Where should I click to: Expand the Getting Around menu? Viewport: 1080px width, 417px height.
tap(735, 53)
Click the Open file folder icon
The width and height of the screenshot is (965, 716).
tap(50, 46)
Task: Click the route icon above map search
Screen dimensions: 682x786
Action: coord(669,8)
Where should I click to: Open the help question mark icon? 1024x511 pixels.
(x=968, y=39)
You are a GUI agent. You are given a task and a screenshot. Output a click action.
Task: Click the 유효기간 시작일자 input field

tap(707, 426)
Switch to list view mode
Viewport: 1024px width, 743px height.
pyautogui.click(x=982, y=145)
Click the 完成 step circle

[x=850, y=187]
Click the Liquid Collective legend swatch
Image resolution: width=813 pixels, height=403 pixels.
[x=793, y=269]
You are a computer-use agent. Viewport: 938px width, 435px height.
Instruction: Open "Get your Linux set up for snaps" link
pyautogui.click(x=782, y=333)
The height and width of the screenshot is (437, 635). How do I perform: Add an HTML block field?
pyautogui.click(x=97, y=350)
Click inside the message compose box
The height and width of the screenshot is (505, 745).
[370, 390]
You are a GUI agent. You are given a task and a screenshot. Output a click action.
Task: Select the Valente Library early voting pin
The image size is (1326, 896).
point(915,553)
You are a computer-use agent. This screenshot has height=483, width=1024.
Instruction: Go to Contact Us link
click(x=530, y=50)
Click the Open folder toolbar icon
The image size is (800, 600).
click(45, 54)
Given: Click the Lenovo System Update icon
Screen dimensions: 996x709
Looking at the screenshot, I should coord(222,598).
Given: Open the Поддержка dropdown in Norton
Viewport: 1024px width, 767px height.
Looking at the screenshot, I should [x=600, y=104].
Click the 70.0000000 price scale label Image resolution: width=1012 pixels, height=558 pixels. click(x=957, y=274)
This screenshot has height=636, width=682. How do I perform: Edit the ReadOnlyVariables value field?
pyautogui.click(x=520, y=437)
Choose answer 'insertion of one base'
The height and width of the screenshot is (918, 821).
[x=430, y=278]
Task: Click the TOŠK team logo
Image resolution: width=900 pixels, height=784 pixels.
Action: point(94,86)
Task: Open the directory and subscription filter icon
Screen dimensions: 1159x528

**WORK TO COMPLETE:** An exact transcription of all the material above is the expected answer.

**YOUR RESPONSE:**
Where should I click to: Expand the Getting Around menu? Viewport: 1080px width, 417px height.
tap(735, 53)
Click the Open file folder icon
The width and height of the screenshot is (965, 716).
tap(50, 46)
Task: Click the route icon above map search
Screen dimensions: 682x786
Action: coord(669,8)
Where should I click to: Open the help question mark icon? 1024x511 pixels.
(x=968, y=39)
You are a GUI agent. You are given a task and a screenshot. Output a click action.
Task: Click the 유효기간 시작일자 input field

tap(707, 426)
Switch to list view mode
Viewport: 1024px width, 743px height.
pyautogui.click(x=982, y=145)
Click the 完成 step circle

[x=850, y=187]
Click the Liquid Collective legend swatch
Image resolution: width=813 pixels, height=403 pixels.
[x=793, y=269]
You are a computer-use agent. Viewport: 938px width, 435px height.
Instruction: Open "Get your Linux set up for snaps" link
pyautogui.click(x=782, y=333)
The height and width of the screenshot is (437, 635). How do I perform: Add an HTML block field?
pyautogui.click(x=97, y=350)
Click inside the message compose box
The height and width of the screenshot is (505, 745).
[370, 390]
You are a GUI agent. You are given a task and a screenshot. Output a click action.
Task: Select the Valente Library early voting pin
The image size is (1326, 896).
point(915,553)
You are a computer-use agent. This screenshot has height=483, width=1024.
Instruction: Go to Contact Us link
click(x=530, y=50)
Click the Open folder toolbar icon
The image size is (800, 600).
click(45, 54)
Given: Click the Lenovo System Update icon
Screen dimensions: 996x709
Looking at the screenshot, I should coord(222,598).
Given: Open the Поддержка dropdown in Norton
Viewport: 1024px width, 767px height.
Looking at the screenshot, I should [x=600, y=104].
Click the 70.0000000 price scale label Image resolution: width=1012 pixels, height=558 pixels. click(x=957, y=274)
This screenshot has height=636, width=682. How do I perform: Edit the ReadOnlyVariables value field?
pyautogui.click(x=520, y=437)
Choose answer 'insertion of one base'
The height and width of the screenshot is (918, 821).
[x=430, y=278]
Task: Click the TOŠK team logo
Image resolution: width=900 pixels, height=784 pixels.
Action: point(94,86)
Task: Open the directory and subscription filter icon
Screen dimensions: 1159x528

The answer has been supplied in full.